I was talking with Bob Murphy last night about some of Scott Sumner's more strenuous claims. I for one have serious doubts about really declarative empirical claims about monetary or fiscal policy as it relates to the current depression (and I'm skeptical of a lot of historical empirical claims as well!). That goes for Konczal declaring a "natural experiment" as well as Sumner latching on every jobs report that comes out.
My point to Bob was that we need exogenous variation to get a handle on this. There is something of a case for exogenous cross-sectional variation. It's probably weak but it's probably there for a bright person to pull out (and many have tried). We don't have exogenous longitudinal variation in this crisis. That got me thinking about the exogenous variation we've used in the past to estimate multiplier, and that started to depress me about empirical macro.

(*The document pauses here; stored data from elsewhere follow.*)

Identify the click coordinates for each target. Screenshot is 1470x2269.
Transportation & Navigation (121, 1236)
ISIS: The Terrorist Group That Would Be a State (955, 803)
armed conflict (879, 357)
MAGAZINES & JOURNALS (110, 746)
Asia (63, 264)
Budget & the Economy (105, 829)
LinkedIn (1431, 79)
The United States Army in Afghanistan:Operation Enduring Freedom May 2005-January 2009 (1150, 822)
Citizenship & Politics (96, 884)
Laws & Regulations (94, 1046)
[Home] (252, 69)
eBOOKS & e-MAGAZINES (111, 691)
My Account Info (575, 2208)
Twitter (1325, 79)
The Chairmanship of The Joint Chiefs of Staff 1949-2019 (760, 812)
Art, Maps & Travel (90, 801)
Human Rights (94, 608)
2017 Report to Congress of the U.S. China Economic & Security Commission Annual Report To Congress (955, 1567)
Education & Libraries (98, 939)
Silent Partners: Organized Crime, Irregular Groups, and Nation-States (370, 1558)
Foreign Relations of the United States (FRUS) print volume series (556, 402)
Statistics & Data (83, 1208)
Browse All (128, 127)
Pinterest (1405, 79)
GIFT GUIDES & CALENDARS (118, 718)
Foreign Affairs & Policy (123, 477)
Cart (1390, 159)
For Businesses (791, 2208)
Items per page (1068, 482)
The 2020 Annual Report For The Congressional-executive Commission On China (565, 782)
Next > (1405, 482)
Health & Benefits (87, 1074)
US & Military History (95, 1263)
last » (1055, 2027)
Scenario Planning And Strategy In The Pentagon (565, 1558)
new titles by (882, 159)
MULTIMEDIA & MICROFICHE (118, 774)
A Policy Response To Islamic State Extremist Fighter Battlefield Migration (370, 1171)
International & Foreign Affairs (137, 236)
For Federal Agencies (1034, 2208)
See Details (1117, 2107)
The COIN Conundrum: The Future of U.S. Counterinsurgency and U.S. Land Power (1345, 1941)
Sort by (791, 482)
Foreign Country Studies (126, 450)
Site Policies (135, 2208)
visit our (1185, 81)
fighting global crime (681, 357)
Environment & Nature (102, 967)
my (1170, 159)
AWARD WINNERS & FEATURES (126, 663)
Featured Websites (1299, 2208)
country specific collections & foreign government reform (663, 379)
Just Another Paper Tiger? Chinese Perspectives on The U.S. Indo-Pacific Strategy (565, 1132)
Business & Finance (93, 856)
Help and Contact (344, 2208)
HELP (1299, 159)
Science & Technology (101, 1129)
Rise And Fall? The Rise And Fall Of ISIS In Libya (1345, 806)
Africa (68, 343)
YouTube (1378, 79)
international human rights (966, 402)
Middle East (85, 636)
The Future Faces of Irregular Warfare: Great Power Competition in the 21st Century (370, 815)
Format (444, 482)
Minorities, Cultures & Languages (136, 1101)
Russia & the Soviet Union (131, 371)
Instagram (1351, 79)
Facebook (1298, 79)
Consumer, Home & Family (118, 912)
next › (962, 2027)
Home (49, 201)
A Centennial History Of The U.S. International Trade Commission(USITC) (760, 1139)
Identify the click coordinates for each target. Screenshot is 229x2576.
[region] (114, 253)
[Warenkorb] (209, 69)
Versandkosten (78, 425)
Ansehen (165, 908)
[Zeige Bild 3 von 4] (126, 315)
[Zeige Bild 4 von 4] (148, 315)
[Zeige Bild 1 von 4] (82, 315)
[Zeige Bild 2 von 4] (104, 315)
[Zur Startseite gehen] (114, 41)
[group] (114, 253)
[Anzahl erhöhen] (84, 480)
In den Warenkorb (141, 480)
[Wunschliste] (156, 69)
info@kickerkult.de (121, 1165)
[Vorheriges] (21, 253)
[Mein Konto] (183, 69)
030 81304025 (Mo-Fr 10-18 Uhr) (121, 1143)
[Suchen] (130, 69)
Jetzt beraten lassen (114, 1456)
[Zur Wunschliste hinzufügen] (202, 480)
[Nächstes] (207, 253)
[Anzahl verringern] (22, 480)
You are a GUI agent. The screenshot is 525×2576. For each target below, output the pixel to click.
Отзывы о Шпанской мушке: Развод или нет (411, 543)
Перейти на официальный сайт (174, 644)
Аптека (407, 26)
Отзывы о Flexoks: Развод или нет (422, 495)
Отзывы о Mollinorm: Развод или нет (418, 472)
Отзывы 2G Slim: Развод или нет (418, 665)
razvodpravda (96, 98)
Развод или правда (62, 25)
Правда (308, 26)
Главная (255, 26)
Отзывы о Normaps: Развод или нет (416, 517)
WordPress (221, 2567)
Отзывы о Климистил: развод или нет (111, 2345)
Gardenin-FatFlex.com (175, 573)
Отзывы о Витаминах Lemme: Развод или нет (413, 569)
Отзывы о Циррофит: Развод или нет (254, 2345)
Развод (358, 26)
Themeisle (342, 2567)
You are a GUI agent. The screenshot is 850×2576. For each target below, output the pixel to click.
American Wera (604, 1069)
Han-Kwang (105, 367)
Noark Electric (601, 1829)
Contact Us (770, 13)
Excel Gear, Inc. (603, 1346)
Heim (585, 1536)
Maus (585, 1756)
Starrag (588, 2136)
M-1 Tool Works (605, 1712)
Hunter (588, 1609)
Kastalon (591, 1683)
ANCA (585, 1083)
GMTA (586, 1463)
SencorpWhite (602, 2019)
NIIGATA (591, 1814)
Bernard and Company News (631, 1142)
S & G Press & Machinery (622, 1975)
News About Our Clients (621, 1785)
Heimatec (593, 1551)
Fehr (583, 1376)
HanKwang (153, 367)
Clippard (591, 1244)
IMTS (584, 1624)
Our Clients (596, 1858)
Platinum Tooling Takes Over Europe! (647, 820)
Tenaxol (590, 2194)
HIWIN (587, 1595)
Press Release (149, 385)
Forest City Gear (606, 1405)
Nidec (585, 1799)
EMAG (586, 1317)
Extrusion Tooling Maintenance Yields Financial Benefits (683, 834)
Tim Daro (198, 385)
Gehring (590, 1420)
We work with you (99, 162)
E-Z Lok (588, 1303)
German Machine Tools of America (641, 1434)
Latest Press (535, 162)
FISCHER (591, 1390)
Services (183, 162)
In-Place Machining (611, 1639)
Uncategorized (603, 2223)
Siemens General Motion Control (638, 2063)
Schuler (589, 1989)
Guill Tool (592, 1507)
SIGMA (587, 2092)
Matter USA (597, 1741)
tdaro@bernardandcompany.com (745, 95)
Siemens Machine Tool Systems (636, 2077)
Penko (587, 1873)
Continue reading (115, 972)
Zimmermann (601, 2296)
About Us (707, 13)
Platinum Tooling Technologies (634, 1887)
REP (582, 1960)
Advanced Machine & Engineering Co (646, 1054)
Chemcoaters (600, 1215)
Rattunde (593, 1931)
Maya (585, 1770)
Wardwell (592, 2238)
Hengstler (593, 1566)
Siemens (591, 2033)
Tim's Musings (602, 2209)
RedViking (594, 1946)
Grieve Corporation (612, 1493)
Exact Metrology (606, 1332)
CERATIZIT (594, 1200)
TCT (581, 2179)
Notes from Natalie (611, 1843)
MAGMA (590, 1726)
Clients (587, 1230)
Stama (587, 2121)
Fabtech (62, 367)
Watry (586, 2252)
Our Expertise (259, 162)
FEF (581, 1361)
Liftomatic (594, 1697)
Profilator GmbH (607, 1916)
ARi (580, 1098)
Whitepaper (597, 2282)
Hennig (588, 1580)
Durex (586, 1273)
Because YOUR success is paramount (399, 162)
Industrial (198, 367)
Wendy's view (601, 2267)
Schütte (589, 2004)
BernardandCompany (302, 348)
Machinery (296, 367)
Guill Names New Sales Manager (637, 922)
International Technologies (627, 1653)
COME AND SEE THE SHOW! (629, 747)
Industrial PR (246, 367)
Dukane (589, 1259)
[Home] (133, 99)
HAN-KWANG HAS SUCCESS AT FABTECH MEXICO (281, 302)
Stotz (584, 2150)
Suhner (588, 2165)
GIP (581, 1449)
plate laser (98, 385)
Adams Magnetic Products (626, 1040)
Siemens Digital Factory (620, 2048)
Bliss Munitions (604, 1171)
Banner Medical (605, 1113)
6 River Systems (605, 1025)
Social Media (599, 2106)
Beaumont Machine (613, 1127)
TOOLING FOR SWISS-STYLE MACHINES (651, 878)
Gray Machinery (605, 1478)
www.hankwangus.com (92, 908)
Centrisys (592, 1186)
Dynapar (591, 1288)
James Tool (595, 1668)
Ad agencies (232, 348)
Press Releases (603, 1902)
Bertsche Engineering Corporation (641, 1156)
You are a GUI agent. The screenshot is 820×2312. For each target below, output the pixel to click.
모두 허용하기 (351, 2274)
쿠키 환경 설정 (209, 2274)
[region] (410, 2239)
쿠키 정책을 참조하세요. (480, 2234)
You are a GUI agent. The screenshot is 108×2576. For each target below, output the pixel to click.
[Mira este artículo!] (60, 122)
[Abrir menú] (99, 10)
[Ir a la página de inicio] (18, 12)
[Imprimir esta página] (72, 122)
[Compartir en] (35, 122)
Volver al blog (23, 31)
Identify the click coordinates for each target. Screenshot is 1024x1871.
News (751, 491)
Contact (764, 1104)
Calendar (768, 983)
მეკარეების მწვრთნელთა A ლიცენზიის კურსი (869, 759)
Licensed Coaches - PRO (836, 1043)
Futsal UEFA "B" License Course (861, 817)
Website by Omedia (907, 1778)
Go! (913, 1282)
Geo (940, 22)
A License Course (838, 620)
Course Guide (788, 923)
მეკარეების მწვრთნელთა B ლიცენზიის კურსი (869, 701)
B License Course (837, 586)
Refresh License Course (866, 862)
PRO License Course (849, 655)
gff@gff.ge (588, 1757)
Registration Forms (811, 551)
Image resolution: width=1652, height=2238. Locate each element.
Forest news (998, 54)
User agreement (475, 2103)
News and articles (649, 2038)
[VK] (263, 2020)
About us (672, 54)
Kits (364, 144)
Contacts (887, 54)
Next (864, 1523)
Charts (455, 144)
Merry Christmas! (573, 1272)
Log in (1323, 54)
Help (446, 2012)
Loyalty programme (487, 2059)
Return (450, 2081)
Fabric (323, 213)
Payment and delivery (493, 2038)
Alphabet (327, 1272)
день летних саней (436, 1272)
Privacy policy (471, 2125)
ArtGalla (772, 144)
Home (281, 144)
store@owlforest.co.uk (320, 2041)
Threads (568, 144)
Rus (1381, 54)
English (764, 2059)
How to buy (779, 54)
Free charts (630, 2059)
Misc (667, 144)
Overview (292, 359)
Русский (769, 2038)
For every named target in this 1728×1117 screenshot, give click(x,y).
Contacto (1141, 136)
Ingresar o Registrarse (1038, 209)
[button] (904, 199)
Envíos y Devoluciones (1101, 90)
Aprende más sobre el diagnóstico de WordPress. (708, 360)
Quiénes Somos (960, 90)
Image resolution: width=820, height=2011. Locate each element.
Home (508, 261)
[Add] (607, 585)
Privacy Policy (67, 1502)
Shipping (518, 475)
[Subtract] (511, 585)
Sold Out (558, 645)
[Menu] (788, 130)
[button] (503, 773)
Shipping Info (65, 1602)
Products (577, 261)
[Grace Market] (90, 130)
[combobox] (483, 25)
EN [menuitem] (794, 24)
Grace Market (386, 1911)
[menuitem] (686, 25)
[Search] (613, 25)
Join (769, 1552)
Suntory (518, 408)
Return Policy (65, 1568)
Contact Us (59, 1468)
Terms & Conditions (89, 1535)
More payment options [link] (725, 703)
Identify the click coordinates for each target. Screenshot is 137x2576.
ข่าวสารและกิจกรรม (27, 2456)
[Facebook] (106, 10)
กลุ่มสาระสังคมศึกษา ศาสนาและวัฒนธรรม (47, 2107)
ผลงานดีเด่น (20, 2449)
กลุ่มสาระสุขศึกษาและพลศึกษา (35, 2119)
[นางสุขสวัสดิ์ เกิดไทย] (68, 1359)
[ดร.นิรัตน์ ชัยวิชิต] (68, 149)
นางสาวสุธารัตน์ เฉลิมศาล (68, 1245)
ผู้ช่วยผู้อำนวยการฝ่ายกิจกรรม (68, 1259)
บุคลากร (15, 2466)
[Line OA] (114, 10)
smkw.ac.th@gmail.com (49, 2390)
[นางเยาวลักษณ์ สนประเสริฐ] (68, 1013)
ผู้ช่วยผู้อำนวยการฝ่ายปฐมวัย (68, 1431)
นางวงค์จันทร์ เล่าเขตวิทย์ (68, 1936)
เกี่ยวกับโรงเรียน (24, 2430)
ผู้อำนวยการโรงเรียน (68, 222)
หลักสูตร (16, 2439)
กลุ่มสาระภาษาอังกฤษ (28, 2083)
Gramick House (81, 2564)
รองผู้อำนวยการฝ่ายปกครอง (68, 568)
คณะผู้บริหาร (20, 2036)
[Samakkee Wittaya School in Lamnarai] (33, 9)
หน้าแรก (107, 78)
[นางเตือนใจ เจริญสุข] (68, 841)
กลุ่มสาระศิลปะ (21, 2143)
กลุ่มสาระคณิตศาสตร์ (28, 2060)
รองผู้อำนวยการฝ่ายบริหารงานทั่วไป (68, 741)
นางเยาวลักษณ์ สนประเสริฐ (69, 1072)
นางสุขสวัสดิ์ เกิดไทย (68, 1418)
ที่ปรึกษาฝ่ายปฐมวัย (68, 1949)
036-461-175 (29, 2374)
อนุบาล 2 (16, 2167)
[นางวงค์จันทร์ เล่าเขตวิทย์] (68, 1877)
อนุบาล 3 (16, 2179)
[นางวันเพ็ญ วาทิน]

The distinction between cross-sectional and longitudinal variation is a distinction between different data structures.
But an arguably more important distinction is between what we might call exogenous static and exogenous dynamic policy. In the New Keynesian (vs. the Old Keynesian) and the Market Monetarist (vs. the old Monetarist) or really just in the post-rational-expectations world a lot of the interesting policy effects are in the dynamics and in the impact of policy on expectations. So really if you want a meaningful policy multiplier you want not just to find exogenous policy variation - you want exogenous variation in peoples' expectations about future policy.
That is a very tall order, if you think about it. We usually think that peoples' expectations are affected because they know there is an intention on the part of policymakers to continue a particular policy. But the only reason why there would be such an intention is if there was cause for it (i.e., if the policy was not exogenous). This seems by its very nature a lot harder to me.
It's not impossible. One obvious example of trying to do this that comes to mind is Valerie Ramey's use of the "war news" variable in her work precisely to get at military spending that people expect to persist (I can't think of anyone that has been as explicit about the need for making this distinction as Ramey). If you think about the Romers' work on tax policy, these too are policies that people expect to persist (although I don't think they consider the distinction I make here quite so explicitly). So it's not hopeless, but it's a lot harder. Policy that changes easily (the spending side of fiscal policy or monetary policy) is going to be particularly hard to find exogenous dynamic variation, even though you may find creative ways to pick out exogenous static variation.
Maybe the way to go is to look for natural experiments, but of course natural experiments bring special circumstances. The Depression provides some good ones: FDR and gold for monetary policy and WWII for fiscal policy.